Il sangue di Fausto Lombardi intanto ha creato una piccola pozza per terra. L’uomo sente le forze mancargli. Prova, con un ultimo sussulto, a raggiungere il suo cellulare, sul tavolino accanto alla poltrona, ma Flavia è molto più rapida di lui. Smonta la cover ed estrae la batteria. “Volevi questo?” dice mostrandogli il telefono. “Eccolo. È tutto tuo,” e gli lancia addosso con disprezzo quel che ne resta. Fausto è stremato. Sente le forze che l’abbandonano, rinuncia anche all’inutile tentativo di rallentare l’emorragia e si accascia a terra con gli occhi semichiusi.
Flavia si avvicina, tenendosi a una distanza di sicurezza per non sporcarsi di sangue. Lo fissa dall’alto contorcersi dal dolore, mentre le energie residue lo stanno progressivamente abbandonando.
“Sei l’ultimo errore della mia vita. Da ora in poi nessuno potrà più trattarmi come hai fatto tu. E se ci proveranno...” si china ed estrae bruscamente il coltello dallo stomaco dell’ex marito.
Lui, come riemergendo da un sonno profondo, spalanca gli occhi terrorizzato, mentre dalla ferita il sangue prende a sgorgare ancora più copiosamente.
“Se lo faranno, è questa la fine che li aspetta.”

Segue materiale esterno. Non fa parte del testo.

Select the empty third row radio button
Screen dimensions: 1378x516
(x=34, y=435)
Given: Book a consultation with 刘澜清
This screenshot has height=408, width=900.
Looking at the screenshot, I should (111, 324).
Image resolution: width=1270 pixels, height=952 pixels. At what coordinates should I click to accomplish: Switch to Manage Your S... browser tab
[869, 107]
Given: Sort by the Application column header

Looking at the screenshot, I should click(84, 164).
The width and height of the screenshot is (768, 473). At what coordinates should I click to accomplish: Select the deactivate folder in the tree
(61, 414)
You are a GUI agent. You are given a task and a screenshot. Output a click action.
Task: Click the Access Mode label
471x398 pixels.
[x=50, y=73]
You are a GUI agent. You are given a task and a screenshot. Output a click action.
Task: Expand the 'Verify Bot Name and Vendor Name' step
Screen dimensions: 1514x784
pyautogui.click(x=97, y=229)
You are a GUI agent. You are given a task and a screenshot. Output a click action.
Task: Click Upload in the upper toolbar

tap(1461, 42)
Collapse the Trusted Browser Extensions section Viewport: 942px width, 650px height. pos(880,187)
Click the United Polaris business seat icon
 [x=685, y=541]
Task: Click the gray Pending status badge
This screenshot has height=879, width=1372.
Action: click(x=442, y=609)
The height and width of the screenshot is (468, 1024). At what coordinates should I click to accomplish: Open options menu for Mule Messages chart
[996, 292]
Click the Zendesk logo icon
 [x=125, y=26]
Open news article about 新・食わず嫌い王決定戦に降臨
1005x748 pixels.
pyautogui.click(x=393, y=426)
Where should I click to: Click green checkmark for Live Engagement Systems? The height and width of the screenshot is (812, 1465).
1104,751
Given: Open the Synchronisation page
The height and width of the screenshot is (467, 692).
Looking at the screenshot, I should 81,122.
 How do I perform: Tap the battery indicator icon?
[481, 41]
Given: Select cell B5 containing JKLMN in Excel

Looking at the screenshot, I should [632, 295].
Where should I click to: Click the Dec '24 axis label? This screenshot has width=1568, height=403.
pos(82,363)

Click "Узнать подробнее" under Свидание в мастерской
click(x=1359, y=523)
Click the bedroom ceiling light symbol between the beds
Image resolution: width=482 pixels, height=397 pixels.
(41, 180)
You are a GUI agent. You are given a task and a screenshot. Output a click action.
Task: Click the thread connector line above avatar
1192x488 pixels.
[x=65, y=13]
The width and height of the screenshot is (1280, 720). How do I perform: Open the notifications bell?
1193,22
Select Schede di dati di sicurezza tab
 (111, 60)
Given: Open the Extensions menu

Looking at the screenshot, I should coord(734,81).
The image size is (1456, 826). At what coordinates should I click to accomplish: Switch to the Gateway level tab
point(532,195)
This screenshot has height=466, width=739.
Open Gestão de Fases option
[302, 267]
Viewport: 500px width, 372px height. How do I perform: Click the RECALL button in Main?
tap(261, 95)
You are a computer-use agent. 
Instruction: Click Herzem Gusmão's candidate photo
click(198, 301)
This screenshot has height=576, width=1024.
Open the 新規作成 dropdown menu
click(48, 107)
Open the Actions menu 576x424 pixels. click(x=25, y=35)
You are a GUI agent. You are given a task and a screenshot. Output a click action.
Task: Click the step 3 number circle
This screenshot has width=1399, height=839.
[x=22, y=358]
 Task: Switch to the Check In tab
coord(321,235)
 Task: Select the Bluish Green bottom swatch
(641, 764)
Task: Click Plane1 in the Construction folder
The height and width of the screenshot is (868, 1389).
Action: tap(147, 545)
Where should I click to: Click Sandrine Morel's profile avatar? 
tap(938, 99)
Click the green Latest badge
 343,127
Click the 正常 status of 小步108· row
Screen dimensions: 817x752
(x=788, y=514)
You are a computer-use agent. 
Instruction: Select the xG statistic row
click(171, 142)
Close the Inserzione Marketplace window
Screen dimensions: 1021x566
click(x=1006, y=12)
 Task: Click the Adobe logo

Con gesti calmi, la donna pulisce la lama del coltello sul grembiule dell’uomo, poi lo rimette in tasca. Si guarda intorno, assicurandosi di non aver lasciato alcuna traccia del suo passaggio. Controlla i vestiti per verificare di non avere schizzi di sangue addosso. Poi, senza neanche degnare di uno sguardo Fausto Lombardi, ormai agonizzante, se ne va chiudendosi la porta dell’appartamento alle spalle.